Ve râvi hadîsi, Ebû Hayyan’ın hadîsi gibi nakletmiştir. Yalnız o Şöyle demiştir: «Dikkat edin, ben sizin aranızda iki ağır yük bırakıyorum. Bunların biri Allah (azze ve celle)’nin kitabıdır. O Allah'ın ipidir. Her kim ona tâbi olursa doğru yolda ve kim terkederse delâlette olur.» Bu hadîsde şu ibare de vardır: «Bunun üzerine biz:

— Onun ehl-i beyti kimlerdir? Kadınları mı? dedik. Zeyd:

— Hayır! Allah'a yemin olsun! Hakikaten kadın zamanın bir kısmında erkekle beraber olur. Sonra onu boşar da, kadın babasına ve kavmine döner. Onun ehl-i beyti, aslı ve ondan sonra sadakadan mahrum olan asabesidir.» dedi.»

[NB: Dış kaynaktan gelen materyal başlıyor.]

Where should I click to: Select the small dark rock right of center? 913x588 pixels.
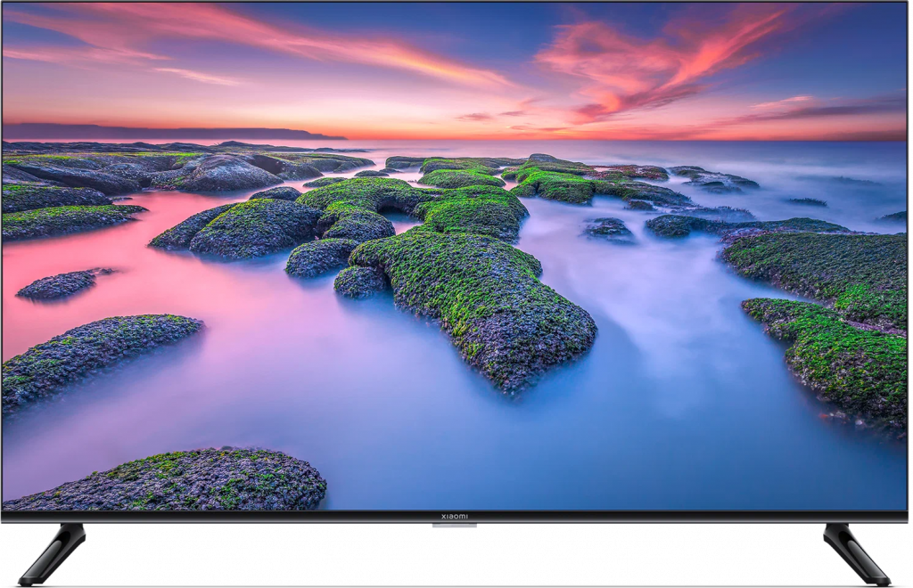pos(610,229)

Resûlüllah (sallallahü aleyhi ve sellem)'in Kitabullah ile ehl-i beyti hakkında iki ağır yük tâbirini kullanması bunların sânı ve ehemmiyeti büyük olduğu içindir, Bazı ulemâya göre bu hususdaki amel ağır olduğu için bu tâbiri kullanmıştır.

Sadakadan murad zekâttır.

Âl: Hanedan yani şerefli bir sülâlenin fertleri, demektir. Ulemâ Peygamber (sallallahü aleyhi ve sellem)’in sülâlesinden kimlerin zekât alamı-yacakları hususunda ihtilâf etmişlerdir. Hanefîler'le Şafiîler'e göre bu hadîsde zikri geçen Benî Hâşim'e yani Hazret-i Ali, Akîl, Ca'fer ve Abbâs (radıyallahü anh) sülâlelerine ve onların azatlılarına zekât-verilemez.

İmâm Mâlik yalnız Benî Hâşim'e zekât verilemiyeceğine kail olmuş, bir takımları da bütün Kureyş‘e zekât verîlemiyeceğini söylemişlerdir. Bu hadîsde Hazret-iZeyd'in Peygamber (sallallahü aleyhi ve sellem)’in kadınlarını ehl-i beytinden saymaması bütün Kureyş kabilesini ehl-i beyt kabul edenlerin sözünü iptal İçindir. Filhakika ezvâcı tahirat arasında Âişe, Hafsa, Ümmü Seleme, Sevde ve Ümmü Habîbe (radıyallahü anh) gibi Kureyş'e mensub kadınlar vardı.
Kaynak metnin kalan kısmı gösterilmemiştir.